TASK INSTRUCTIONS —
Nothing but the lines from the one containing "Instruction: Open the Node Status page" through the last line of the records below should be written out, each exactly as it stands.

MATERIAL PROVIDED —
--- --- ---

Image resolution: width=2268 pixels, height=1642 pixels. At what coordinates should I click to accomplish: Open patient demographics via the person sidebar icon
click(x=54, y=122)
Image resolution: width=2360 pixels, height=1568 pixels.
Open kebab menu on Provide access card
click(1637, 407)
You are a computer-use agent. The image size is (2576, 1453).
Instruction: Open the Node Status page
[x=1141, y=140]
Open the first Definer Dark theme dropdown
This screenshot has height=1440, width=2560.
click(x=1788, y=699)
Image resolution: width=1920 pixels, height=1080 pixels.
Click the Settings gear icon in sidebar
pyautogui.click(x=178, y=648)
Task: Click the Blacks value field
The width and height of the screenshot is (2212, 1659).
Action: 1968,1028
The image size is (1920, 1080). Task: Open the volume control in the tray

--- --- ---

EXERCISE ANSWER —
Instruction: Open the Node Status page
[x=1141, y=140]
Open the first Definer Dark theme dropdown
This screenshot has height=1440, width=2560.
click(x=1788, y=699)
Image resolution: width=1920 pixels, height=1080 pixels.
Click the Settings gear icon in sidebar
pyautogui.click(x=178, y=648)
Task: Click the Blacks value field
The width and height of the screenshot is (2212, 1659).
Action: 1968,1028
The image size is (1920, 1080). Task: Open the volume control in the tray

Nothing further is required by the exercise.